Items from a data source:
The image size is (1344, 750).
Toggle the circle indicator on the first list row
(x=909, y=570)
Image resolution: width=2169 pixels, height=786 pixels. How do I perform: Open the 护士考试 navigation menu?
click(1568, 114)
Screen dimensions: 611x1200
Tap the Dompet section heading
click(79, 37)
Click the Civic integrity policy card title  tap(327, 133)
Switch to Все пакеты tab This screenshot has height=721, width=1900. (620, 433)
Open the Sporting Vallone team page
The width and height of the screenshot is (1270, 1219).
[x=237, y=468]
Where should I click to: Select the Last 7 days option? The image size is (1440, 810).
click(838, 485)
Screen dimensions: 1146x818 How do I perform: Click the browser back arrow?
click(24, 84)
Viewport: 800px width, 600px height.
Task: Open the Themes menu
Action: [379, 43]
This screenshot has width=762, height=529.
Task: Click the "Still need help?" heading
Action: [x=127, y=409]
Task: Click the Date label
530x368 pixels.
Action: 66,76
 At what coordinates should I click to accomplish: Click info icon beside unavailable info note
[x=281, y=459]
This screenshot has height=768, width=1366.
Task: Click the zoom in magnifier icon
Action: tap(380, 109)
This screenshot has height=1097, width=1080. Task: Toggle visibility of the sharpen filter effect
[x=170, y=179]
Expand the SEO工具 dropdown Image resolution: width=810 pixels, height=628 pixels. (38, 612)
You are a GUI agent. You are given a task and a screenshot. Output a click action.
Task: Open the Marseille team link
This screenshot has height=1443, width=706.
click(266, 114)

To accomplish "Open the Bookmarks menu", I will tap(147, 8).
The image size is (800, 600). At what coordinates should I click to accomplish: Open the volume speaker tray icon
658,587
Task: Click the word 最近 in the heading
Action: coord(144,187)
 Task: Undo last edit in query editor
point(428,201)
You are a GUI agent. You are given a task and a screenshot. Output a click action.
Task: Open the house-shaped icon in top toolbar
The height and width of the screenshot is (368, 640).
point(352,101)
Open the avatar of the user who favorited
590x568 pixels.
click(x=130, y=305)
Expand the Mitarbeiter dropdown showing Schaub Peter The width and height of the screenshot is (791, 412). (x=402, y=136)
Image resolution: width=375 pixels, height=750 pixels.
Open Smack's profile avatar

- [Exercise details]
Take the entries above and return all of them exactly.

- [Solution to the problem]
The image size is (1344, 750).
Toggle the circle indicator on the first list row
(x=909, y=570)
Image resolution: width=2169 pixels, height=786 pixels. How do I perform: Open the 护士考试 navigation menu?
click(1568, 114)
Screen dimensions: 611x1200
Tap the Dompet section heading
click(79, 37)
Click the Civic integrity policy card title  tap(327, 133)
Switch to Все пакеты tab This screenshot has height=721, width=1900. (620, 433)
Open the Sporting Vallone team page
The width and height of the screenshot is (1270, 1219).
[x=237, y=468]
Where should I click to: Select the Last 7 days option? The image size is (1440, 810).
click(838, 485)
Screen dimensions: 1146x818 How do I perform: Click the browser back arrow?
click(24, 84)
Viewport: 800px width, 600px height.
Task: Open the Themes menu
Action: [379, 43]
This screenshot has width=762, height=529.
Task: Click the "Still need help?" heading
Action: [x=127, y=409]
Task: Click the Date label
530x368 pixels.
Action: 66,76
 At what coordinates should I click to accomplish: Click info icon beside unavailable info note
[x=281, y=459]
This screenshot has height=768, width=1366.
Task: Click the zoom in magnifier icon
Action: tap(380, 109)
This screenshot has height=1097, width=1080. Task: Toggle visibility of the sharpen filter effect
[x=170, y=179]
Expand the SEO工具 dropdown Image resolution: width=810 pixels, height=628 pixels. (38, 612)
You are a GUI agent. You are given a task and a screenshot. Output a click action.
Task: Open the Marseille team link
This screenshot has height=1443, width=706.
click(266, 114)

To accomplish "Open the Bookmarks menu", I will tap(147, 8).
The image size is (800, 600). At what coordinates should I click to accomplish: Open the volume speaker tray icon
658,587
Task: Click the word 最近 in the heading
Action: coord(144,187)
 Task: Undo last edit in query editor
point(428,201)
You are a GUI agent. You are given a task and a screenshot. Output a click action.
Task: Open the house-shaped icon in top toolbar
The height and width of the screenshot is (368, 640).
point(352,101)
Open the avatar of the user who favorited
590x568 pixels.
click(x=130, y=305)
Expand the Mitarbeiter dropdown showing Schaub Peter The width and height of the screenshot is (791, 412). (x=402, y=136)
Image resolution: width=375 pixels, height=750 pixels.
Open Smack's profile avatar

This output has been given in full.